President Obama’s battle to get his healthcare bill through Congress was big news on this side of the Atlantic last year, not least for the way our own National Health Service (NHS) was used as a reference point in the debate. Now though, it is Britain’s (or, to be specific, England’s) turn to be consumed by arguments about healthcare reform, and if you were to listen to some critics, you’d imagine just as much was at stake. The reform in question is the British Government’s Health and Social Care Bill, which is currently the subject of some fairly furious wrangling in the House of Lords. The bill entered committee stage last week after the Government won a key Lords vote, but although it now looks almost certain to become law in some form, there’s still fierce debate about many of the details.

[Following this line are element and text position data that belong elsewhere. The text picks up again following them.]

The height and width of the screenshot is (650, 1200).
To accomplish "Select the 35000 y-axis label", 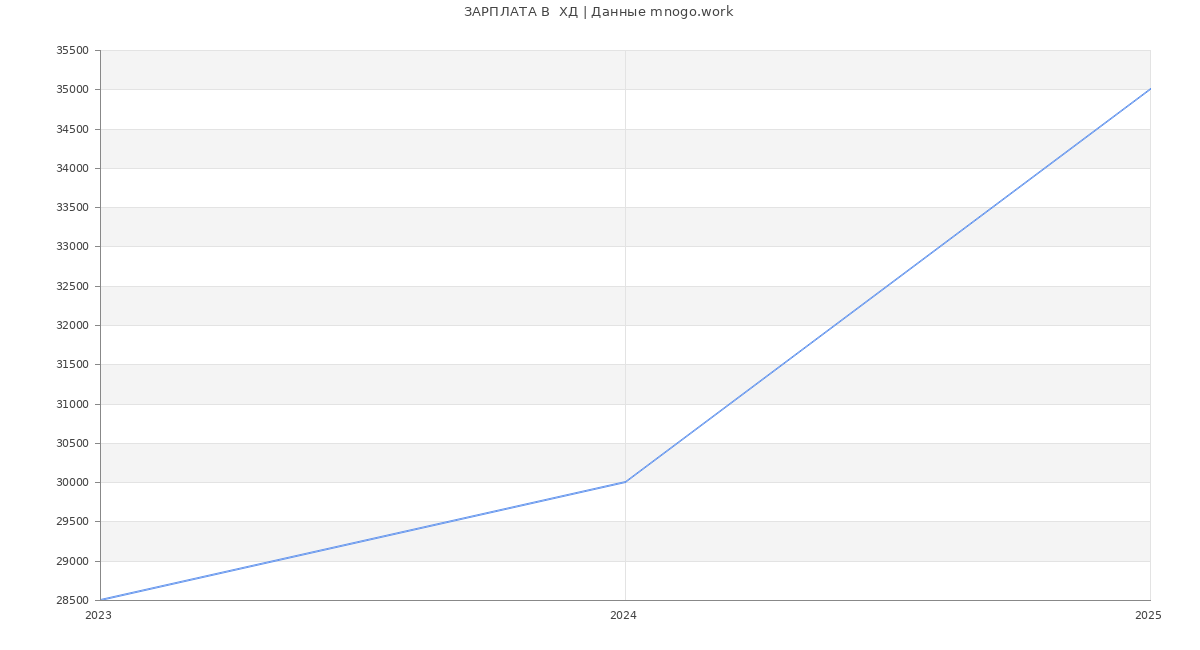I will [x=72, y=90].
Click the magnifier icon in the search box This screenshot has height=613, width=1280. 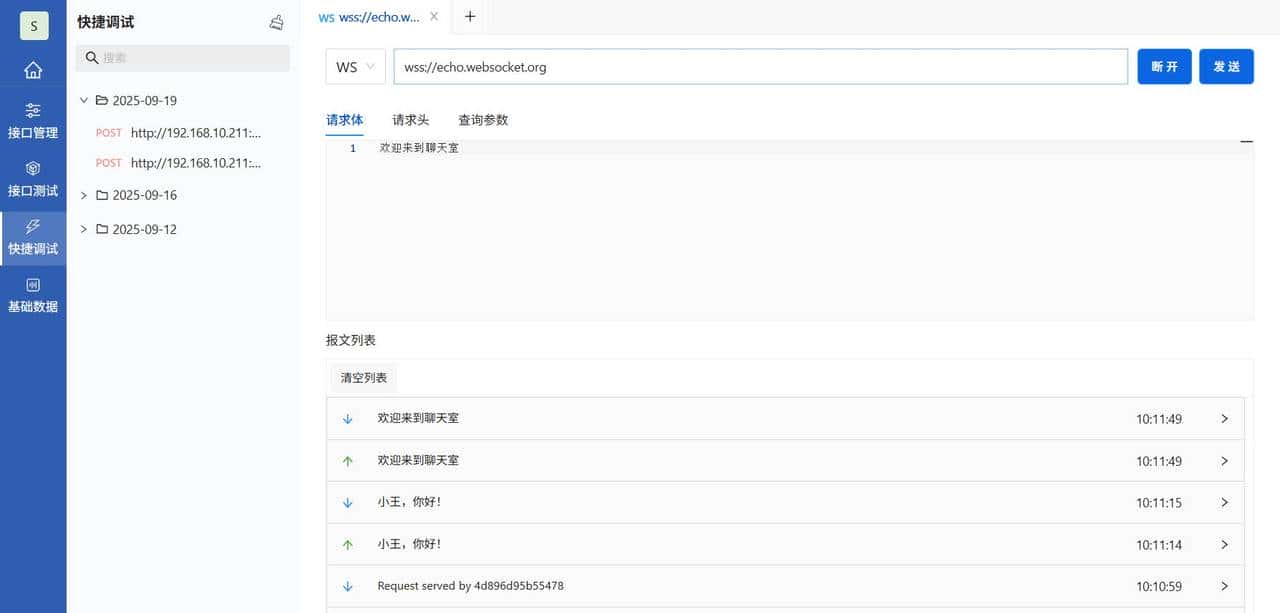coord(91,57)
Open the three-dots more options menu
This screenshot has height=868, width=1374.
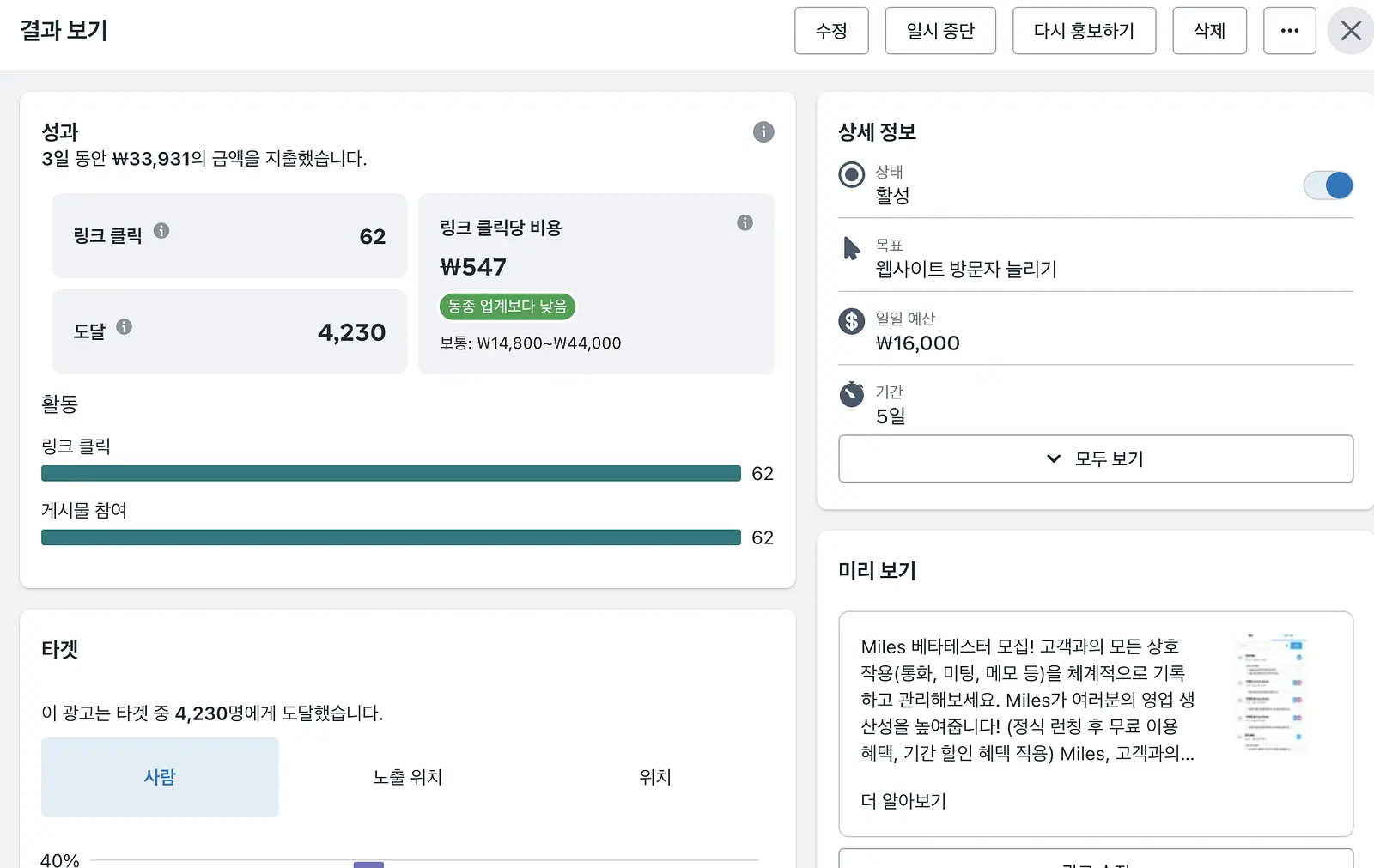point(1290,31)
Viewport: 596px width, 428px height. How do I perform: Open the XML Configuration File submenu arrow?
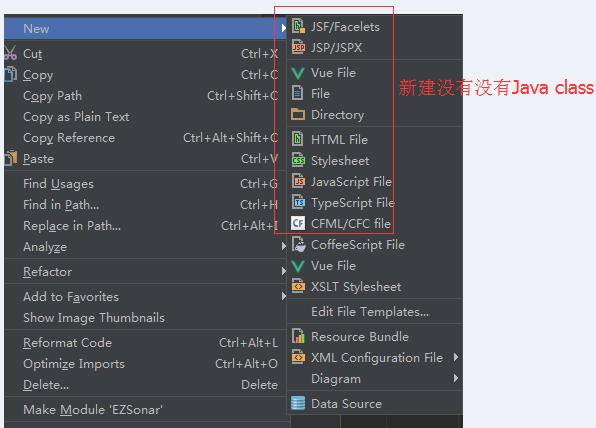(456, 357)
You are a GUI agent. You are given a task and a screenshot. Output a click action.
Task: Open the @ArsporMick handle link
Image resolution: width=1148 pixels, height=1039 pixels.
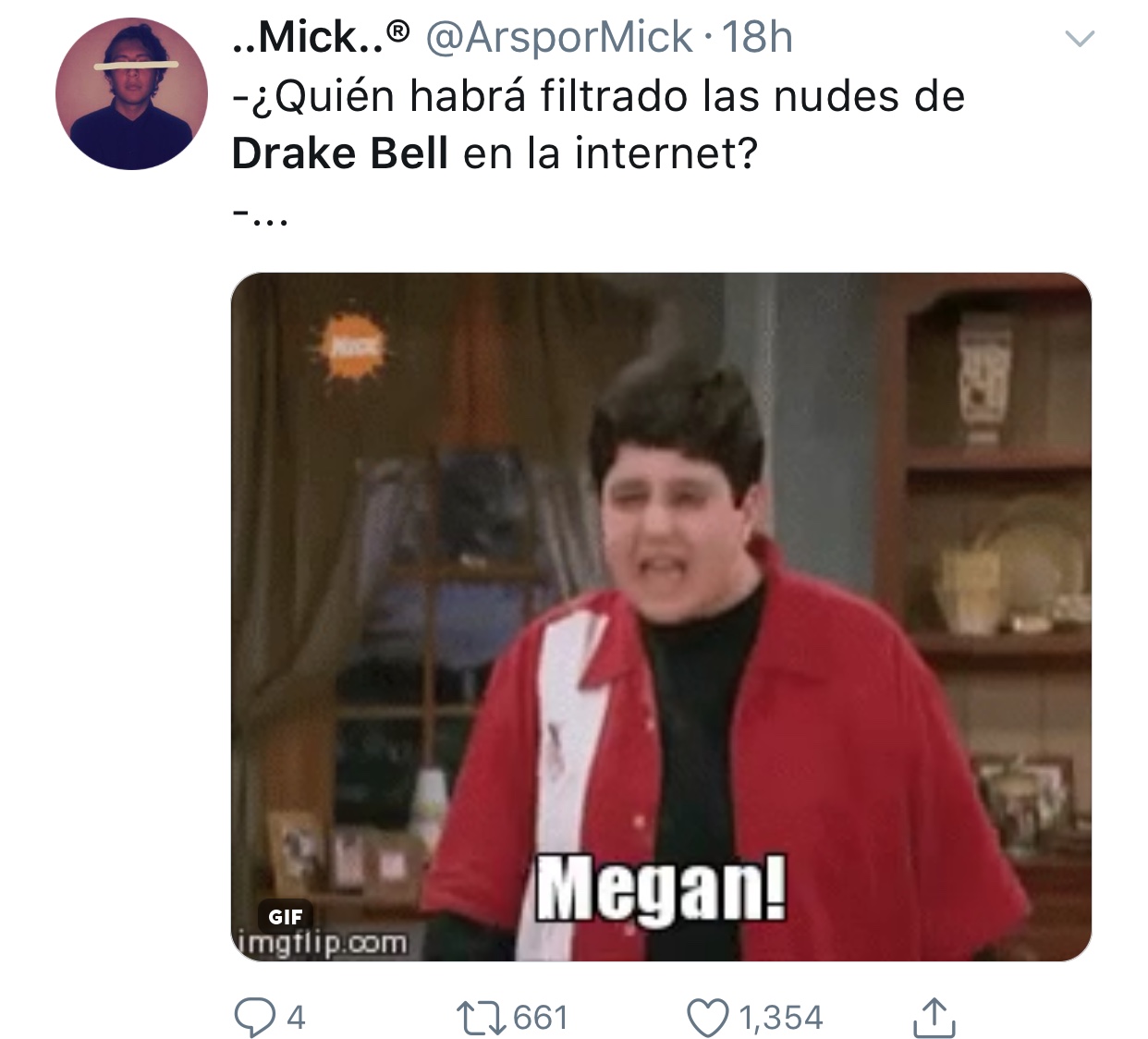pos(557,38)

Depending on where you stand, the health bill will either drag Britain’s creaking NHS into the 21st century, or it marks the first stage in the dismantling of a national institution. Actually though, some of this rhetoric is a little overblown. The bill represents a wide-ranging and pretty dramatic package of reforms, but it’s still some way short of an Obama moment. One thing it does not do is challenge the fundamental tenet on which the NHS was founded, which is that everyone in Britain has access to universal healthcare ‘free at the point of use’, funded through taxation. That tenet is rather less perfectly applied than is sometimes admitted – many people do have to pay prescription charges, and NHS coverage of dentistry is pretty patchy – but it’s nevertheless an article of faith for the British public, and no mainstream political party would dare to challenge it (overtly at least).
Still, the bill does make two very substantial changes to the way the NHS is organised across England (although it has been brought by the UK government, it does not apply to Scotland, Wales or Northern Ireland, all of which have devolved powers for their own parts of the NHS). The two key changes are both designed to make the NHS more efficient in the face of Britain’s financial crisis, both could have far-reaching implications and both have been hugely controversial. Firstly, it abolishes a whole tier of NHS management and hands its powers instead to the family doctors at the frontline – the general practitioners, or GPs, as they are known here. Secondly, it loosens the constraints on the NHS’s internal market, providing scope for private companies to compete to run many more NHS services. The two reforms are intended to work together to drive efficiency across the health service, and the efficiencies required are pretty frightening – 4% a year for the next four years.